I think the cinema has to bring emotions to the public and speak rightly about the problems and then the audience can decide what to do. The audience must be free and independent. I don't believe the cinema should impose ideas they don't like. I think the cinema is entertainment but it's necessary to have some content too.

Does political cinema rule out entertainment and humor, or can they work together?

Absolutely. Look at Moliere, for example. Both work together. In Shakespeare you find the same things, or if you go through Brecht, for example. All the important theater has done that, and you can say the same thing about the cinema. All the big directors -- Fritz Lang, Renoir, John Ford, Kazan, all of them -- their movies have both and it works.

In your films you have investigated the mechanisms of power during dictatorships and other times of suppression, like the Holocaust for instance. Which issues interest you most today?

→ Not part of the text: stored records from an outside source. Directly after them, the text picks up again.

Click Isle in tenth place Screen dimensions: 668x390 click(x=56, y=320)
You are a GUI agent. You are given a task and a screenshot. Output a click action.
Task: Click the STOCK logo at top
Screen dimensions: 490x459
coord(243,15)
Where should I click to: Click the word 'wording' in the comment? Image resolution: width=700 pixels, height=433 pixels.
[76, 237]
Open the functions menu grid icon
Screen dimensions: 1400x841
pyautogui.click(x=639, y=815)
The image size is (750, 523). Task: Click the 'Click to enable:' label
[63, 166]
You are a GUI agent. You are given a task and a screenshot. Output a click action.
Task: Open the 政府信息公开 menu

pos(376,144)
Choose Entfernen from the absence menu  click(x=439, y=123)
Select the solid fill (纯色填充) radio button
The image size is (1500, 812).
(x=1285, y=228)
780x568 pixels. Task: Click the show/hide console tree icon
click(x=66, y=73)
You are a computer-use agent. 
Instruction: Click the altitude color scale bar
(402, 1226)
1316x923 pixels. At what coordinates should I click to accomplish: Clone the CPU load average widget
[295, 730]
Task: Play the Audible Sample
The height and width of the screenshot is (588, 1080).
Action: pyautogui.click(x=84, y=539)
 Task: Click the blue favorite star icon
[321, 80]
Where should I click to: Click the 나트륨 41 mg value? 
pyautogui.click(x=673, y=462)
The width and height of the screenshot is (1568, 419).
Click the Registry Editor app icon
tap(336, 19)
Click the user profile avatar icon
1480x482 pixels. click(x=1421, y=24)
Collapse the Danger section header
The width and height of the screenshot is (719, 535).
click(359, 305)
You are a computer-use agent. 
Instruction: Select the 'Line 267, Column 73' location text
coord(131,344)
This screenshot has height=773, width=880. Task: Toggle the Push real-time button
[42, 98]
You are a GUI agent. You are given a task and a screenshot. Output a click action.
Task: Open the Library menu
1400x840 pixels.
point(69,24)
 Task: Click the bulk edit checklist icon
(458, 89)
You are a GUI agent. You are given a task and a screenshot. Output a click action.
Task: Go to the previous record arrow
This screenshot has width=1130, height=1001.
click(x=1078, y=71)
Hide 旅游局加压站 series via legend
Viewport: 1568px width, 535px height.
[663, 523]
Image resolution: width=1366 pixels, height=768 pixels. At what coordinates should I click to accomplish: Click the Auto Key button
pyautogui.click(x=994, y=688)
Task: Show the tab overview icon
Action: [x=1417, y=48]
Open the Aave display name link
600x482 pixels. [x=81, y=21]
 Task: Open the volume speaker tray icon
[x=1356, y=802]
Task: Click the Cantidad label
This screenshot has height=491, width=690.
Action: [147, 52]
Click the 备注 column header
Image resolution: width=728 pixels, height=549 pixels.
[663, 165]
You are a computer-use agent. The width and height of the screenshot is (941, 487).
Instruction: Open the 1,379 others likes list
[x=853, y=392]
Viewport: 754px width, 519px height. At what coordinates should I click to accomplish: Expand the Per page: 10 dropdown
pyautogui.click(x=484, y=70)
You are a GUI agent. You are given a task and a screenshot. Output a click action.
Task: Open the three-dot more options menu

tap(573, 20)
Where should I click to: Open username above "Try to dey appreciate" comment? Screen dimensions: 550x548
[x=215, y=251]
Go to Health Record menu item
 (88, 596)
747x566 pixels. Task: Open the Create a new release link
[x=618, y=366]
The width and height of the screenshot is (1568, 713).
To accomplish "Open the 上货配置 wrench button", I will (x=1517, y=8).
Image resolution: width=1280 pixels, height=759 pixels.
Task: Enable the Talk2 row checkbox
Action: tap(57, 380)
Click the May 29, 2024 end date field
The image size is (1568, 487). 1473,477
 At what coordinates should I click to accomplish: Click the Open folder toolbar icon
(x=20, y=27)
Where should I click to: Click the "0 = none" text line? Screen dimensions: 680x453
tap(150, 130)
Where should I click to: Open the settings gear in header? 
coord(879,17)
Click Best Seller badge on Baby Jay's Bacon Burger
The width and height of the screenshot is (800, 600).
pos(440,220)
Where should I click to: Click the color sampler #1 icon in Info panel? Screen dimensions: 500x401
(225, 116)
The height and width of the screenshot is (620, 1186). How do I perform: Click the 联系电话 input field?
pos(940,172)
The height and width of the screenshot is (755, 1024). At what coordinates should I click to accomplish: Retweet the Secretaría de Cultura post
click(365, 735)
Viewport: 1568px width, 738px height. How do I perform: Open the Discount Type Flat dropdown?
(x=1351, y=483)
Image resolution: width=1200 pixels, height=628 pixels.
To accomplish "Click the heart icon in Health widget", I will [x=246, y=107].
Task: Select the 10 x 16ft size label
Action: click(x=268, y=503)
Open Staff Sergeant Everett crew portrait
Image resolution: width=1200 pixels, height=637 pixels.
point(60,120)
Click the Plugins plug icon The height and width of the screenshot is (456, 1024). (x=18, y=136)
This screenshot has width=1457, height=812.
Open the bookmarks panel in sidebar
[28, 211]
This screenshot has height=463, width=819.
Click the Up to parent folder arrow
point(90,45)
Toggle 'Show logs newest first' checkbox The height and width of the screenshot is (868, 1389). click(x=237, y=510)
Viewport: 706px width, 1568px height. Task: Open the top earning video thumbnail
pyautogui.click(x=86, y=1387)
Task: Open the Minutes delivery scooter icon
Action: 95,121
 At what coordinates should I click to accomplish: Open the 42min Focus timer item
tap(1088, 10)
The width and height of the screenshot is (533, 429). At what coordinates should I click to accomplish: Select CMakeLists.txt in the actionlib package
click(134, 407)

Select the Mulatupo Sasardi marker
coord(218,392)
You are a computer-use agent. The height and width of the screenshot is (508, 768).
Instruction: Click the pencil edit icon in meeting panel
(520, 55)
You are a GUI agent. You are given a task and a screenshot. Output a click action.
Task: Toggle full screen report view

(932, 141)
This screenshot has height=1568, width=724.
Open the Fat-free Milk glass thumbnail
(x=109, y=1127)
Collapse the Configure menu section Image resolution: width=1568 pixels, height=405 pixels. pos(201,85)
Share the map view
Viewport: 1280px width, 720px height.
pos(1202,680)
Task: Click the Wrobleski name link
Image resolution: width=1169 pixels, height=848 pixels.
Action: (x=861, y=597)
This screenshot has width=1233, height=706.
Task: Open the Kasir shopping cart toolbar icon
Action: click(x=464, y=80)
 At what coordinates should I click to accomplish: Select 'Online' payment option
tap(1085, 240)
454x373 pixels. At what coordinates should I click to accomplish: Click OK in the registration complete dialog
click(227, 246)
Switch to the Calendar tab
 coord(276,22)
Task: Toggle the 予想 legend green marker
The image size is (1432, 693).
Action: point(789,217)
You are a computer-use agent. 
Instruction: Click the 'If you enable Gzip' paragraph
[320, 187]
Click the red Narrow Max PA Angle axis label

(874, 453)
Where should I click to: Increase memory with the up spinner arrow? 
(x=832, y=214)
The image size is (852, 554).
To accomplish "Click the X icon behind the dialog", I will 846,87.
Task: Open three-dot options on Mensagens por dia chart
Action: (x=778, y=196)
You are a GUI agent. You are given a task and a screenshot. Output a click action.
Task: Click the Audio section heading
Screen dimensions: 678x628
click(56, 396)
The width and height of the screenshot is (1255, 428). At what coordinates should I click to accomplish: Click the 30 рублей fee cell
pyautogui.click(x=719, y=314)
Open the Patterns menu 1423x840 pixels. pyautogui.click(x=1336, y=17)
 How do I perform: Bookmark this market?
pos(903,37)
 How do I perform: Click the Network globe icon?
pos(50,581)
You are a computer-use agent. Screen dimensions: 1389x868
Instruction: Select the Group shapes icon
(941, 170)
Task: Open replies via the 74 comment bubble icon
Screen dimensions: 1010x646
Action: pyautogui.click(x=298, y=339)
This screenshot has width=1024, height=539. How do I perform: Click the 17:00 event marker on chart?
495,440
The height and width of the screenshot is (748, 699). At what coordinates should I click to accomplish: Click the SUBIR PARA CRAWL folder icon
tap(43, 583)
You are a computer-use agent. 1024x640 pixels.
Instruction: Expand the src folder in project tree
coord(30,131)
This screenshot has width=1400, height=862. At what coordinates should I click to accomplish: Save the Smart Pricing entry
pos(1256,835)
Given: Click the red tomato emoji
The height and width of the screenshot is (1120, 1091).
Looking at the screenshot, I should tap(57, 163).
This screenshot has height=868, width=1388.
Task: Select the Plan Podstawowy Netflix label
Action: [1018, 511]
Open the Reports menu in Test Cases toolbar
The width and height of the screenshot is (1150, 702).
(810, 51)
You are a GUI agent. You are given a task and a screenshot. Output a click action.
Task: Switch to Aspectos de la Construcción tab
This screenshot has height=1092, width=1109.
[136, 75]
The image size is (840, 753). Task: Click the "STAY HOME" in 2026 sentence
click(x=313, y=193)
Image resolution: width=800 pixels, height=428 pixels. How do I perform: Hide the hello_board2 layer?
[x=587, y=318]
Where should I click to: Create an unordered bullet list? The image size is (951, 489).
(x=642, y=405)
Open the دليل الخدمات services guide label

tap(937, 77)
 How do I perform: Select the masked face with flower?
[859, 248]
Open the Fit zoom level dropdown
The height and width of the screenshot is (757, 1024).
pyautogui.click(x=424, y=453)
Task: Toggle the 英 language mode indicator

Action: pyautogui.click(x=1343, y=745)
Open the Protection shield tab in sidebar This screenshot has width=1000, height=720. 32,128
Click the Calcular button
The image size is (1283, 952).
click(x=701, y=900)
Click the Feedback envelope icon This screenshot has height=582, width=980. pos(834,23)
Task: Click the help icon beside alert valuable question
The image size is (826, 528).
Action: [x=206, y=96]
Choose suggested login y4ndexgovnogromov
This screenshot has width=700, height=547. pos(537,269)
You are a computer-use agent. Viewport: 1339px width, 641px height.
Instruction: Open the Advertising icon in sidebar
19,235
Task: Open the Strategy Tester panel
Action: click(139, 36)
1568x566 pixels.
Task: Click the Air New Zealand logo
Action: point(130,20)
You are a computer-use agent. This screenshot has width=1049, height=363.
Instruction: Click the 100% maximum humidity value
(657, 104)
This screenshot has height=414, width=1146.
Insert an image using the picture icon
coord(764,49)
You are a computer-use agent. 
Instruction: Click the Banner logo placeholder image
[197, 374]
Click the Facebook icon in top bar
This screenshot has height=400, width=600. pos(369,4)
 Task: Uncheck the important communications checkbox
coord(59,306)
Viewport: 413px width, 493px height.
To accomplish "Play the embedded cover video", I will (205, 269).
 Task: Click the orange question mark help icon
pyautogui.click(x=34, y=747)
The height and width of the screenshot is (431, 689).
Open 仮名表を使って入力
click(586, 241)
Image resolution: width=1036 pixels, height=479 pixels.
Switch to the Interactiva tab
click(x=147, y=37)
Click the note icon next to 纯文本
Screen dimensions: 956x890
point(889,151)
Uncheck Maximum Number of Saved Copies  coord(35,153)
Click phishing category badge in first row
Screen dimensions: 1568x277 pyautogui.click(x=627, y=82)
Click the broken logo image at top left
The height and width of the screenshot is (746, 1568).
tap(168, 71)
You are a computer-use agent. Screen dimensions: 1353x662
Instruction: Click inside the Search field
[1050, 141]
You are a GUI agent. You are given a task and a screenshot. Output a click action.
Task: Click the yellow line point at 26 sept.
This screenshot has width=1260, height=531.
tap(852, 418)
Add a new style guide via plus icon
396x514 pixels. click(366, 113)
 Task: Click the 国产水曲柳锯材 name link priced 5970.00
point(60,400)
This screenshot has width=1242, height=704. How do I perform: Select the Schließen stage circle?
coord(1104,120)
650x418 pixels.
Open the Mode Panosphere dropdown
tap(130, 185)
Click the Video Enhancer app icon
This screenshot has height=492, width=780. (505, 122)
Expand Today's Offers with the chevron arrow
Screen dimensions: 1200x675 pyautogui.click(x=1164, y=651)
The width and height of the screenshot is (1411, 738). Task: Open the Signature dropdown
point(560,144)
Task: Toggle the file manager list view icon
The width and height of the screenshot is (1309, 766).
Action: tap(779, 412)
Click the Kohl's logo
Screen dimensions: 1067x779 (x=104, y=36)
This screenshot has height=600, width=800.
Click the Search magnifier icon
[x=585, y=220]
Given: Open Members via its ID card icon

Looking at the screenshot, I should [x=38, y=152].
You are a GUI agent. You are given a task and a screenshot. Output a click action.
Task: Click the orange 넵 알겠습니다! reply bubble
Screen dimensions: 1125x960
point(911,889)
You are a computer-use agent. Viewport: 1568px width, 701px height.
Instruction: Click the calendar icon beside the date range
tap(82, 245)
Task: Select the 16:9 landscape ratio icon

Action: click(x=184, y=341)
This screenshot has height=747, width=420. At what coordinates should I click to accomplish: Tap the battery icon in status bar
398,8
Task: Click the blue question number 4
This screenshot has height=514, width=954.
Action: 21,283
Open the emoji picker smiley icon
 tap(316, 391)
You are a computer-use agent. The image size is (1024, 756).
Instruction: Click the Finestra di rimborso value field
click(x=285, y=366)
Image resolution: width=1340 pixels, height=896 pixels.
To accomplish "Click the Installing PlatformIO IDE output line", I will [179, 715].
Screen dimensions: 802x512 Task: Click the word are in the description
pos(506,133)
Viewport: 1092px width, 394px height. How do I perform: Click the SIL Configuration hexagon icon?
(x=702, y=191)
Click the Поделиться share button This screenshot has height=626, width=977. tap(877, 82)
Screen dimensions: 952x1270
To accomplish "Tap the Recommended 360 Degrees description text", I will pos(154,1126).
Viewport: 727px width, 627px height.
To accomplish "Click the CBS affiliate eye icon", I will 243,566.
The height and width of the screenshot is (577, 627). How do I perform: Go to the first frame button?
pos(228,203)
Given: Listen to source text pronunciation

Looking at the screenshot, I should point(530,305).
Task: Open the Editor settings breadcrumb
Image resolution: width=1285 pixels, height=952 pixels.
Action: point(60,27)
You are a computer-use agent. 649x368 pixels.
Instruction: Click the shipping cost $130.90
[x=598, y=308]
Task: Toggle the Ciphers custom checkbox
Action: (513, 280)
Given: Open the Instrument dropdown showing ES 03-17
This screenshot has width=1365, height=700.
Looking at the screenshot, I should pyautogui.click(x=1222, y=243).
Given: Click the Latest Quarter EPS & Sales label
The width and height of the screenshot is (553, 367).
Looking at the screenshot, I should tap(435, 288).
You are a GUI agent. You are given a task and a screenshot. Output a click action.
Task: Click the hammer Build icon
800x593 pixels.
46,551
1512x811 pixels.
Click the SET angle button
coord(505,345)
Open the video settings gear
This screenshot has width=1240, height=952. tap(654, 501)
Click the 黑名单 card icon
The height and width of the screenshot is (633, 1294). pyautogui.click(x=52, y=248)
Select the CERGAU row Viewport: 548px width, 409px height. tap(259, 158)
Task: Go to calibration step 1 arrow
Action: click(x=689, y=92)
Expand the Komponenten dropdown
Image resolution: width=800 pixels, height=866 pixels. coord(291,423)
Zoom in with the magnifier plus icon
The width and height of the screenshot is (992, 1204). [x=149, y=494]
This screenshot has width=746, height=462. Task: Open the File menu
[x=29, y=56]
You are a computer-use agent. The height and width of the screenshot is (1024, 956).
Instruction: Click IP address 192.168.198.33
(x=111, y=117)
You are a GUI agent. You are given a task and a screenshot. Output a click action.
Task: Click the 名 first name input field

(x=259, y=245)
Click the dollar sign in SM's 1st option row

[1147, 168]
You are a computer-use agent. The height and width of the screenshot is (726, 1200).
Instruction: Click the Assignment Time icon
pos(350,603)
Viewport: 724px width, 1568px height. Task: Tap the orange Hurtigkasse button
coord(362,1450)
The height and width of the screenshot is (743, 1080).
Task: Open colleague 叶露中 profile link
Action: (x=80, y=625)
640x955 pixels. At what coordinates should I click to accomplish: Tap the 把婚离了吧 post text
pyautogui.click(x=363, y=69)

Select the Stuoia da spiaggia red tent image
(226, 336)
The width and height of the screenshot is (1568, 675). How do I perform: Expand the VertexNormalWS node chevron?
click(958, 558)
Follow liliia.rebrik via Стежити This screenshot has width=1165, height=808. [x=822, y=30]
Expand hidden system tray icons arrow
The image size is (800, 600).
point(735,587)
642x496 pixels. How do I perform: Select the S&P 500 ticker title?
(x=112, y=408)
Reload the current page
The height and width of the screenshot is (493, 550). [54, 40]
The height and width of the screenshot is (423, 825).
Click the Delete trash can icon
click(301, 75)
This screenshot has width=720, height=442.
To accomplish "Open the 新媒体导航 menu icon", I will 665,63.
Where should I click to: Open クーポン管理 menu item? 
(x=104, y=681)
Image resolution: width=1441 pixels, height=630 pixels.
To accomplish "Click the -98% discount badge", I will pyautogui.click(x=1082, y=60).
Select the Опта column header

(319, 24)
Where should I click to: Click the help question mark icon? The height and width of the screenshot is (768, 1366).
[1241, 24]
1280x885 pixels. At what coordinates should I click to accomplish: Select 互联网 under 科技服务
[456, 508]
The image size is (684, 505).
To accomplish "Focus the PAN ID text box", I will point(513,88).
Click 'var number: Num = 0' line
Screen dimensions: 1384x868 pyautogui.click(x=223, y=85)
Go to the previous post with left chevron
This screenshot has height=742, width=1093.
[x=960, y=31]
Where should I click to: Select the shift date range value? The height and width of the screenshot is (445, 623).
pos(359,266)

In our society, the most important issue is power -- who has the power to do good or bad things. I think all of us have power. We have power over some people under us and other people have power over us because they are stronger than we are. This pyramid of power -- that's politics. Take a big company like Nokia, for example. When they leave the country and leave thousands of people on the streets without jobs -- that's power. This is the main issue in our society: the power we have and how we use it.

So, power is your main issue.

It's the only issue, in my opinion.

"Amen"
"Amen" (2002) is one of Costa-Gavras' films that looks at the role of powerImage: presse

Coming back to the Berlin Film Festival, your job as jury president will start on Feb. 7. What are you most looking forward to?

You know, when I go to the cinema I sit and I say, now make me happy, make me furious, make me laugh, make me cry. Those feelings are the best moments in a movie.

After the festival, you are going to shoot your next movie. Can you tell us what "Eden is West" is about?

It's very difficult to explain a movie in a few seconds. It's a movie about today; it's a road-movie. It's about a young man who likes to go to parties because he thinks the Western world is paradise and he discovers that it's not much of a paradise.

Your birthday is during the festival, on Feb. 13. Will you celebrate? What's your birthday wish?

You know, I think, after a certain age, it's not necessary to celebrate the age or the birthdays. But it's there, so what can I do?

So you have no plans and no wishes?

Yes, one wish: not to celebrate.

Okay, but maybe you will see a good movie on that day.

That would be a good celebration -- a good present.